The NYSDOH report also claimed that “most patients readmitted to nursing homes were likely not infectious,” but, according to Scalise, “does not make it clear what evidence — if any — exists to back up that claim, and your order prohibited nursing homes from even testing readmitted patients.”
“For clarity, your advisory mandated nursing homes accept known COVID-19 positive patients and, further, mandated that nursing homes were prohibited from testing patients for COVID-19 prior to admission,” Scalise stressed. “A day later, the Society for Post-Acute and Long-Term Care Medicine issued a statement calling the order ‘unsafe’ and warning that ‘(u)nsafe transfers will increase the risk of transmission in post-acute and long-term care facilities which will ultimately only serve to increase the return flow back to hospitals, overwhelming capacity, endangering more healthcare personnel, and escalating the death rate.’ But despite these warnings, you ignored the scientific guidance, forcing nursing homes to comply and, as one recent congressional witness explained, nursing home administrators complied out of fear of losing their livelihoods.”
Cuomo initially blamed nursing home deaths on the Trump administration, by claiming that a federal Centers for Disease Control (CDC) guidance “said a nursing home cannot discriminate against a COVID patient.” But Rep.

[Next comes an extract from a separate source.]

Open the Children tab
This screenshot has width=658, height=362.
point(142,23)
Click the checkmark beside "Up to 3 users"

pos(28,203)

Elise Stefanik (R-New York) explained that the CDC actually called for elderly housing decisions to be made on a case-by-case basis, factoring in the “ability of the accepting facility to meet the recommended infection control practices,” such as the “ability to place residents in a designated COVID-19 care unit that is equipped with the resources and PPE to safely prevent the spread of infections.”

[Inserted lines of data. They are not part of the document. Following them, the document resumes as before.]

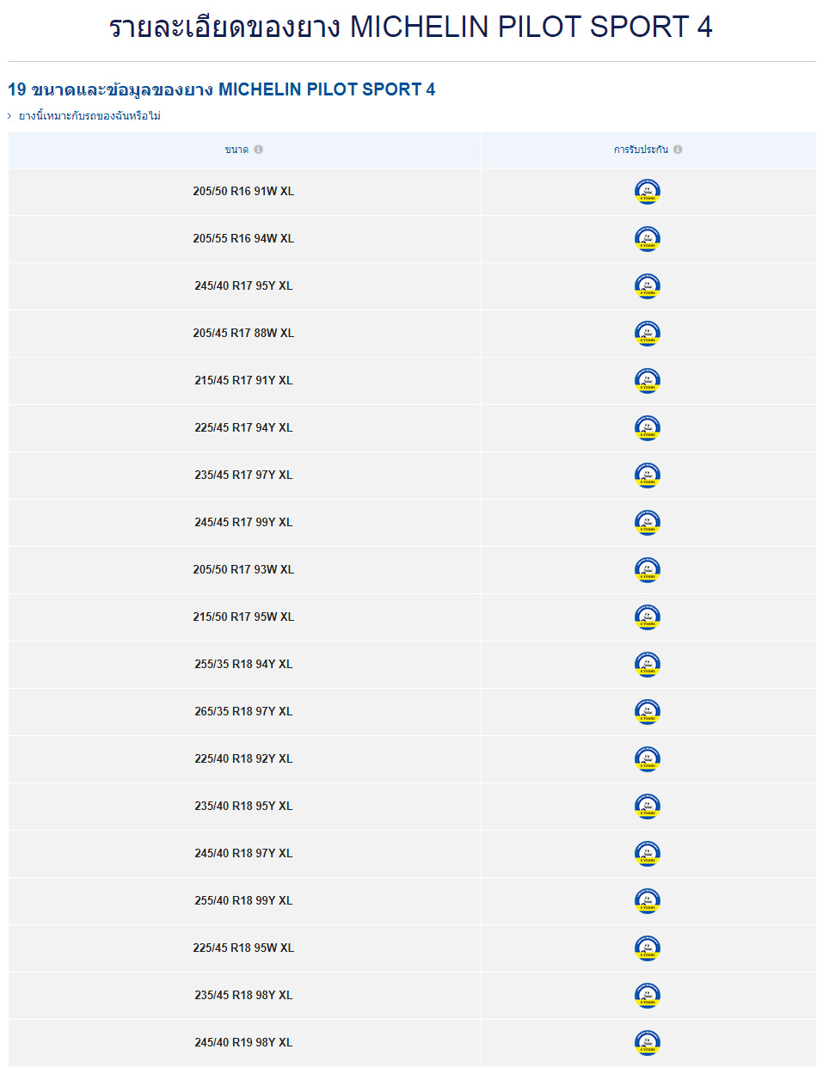Click the 255/40 R18 99Y XL size
The height and width of the screenshot is (1080, 829).
(x=243, y=901)
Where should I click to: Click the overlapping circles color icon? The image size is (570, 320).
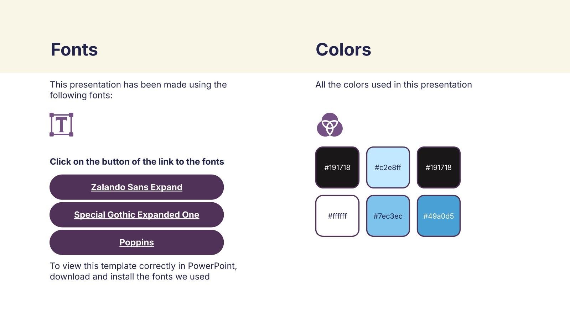330,125
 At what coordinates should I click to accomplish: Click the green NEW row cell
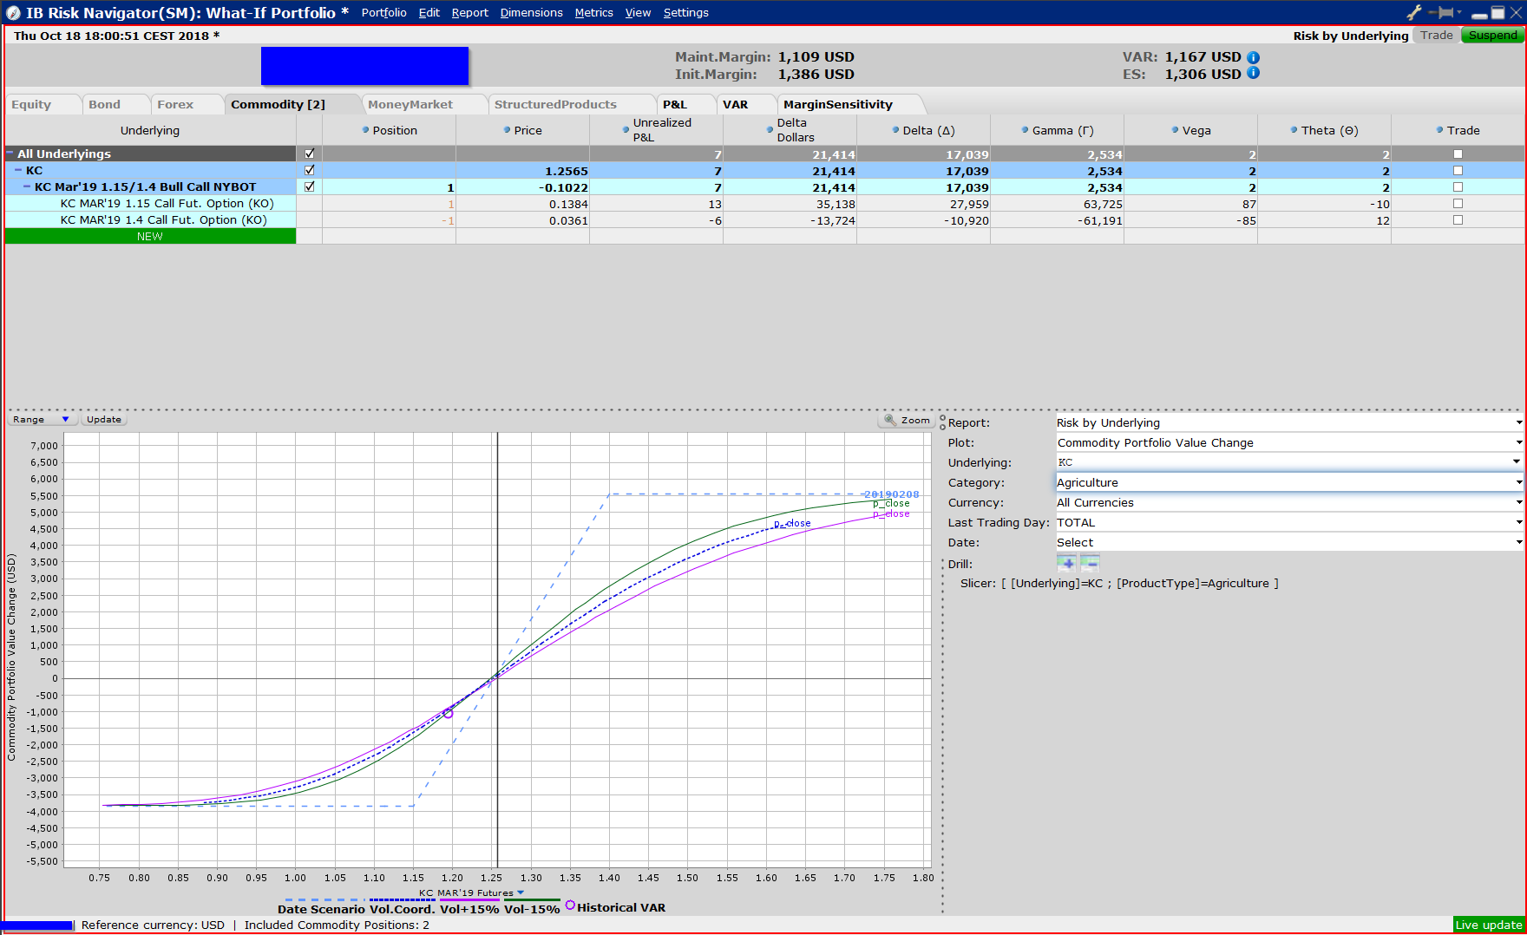point(150,237)
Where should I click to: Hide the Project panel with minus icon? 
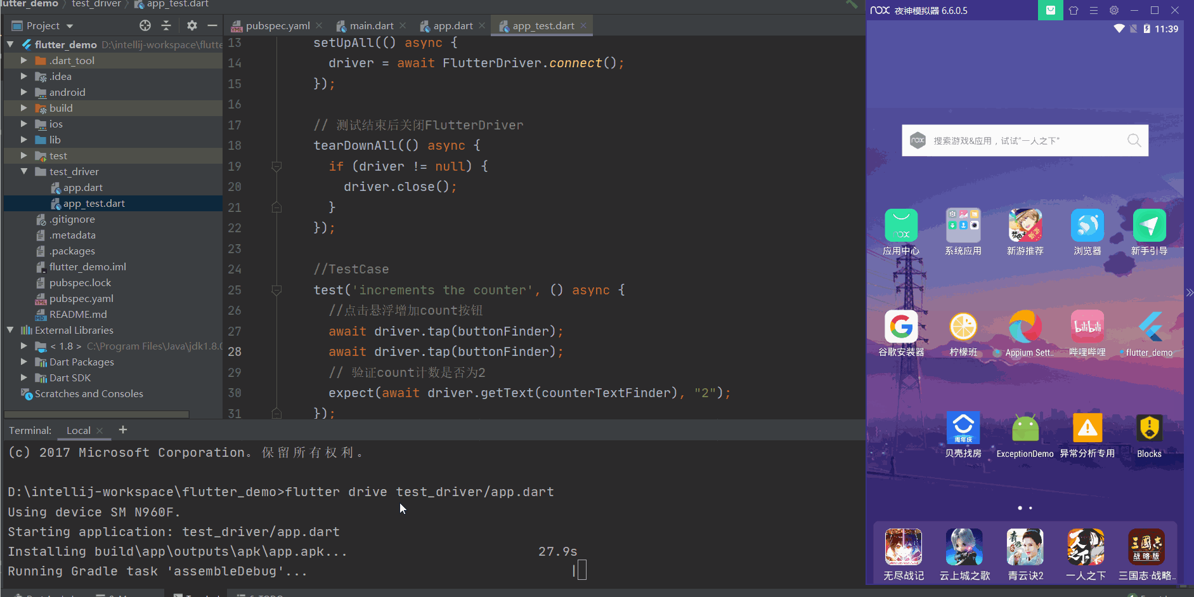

Writing in Newsweek, Jonathan Tobin added that Cuomo is the one who initially refused to change course. “While Cuomo conceded at one point that he ‘wouldn't put (his) mother in a nursing home right now,’ he was at the same time backing up his administration's decision,” he wrote. “It took six weeks after the state issued its order for New York to finally back down and reverse the ruling. In the meantime, hundreds, perhaps thousands, of lives were lost.”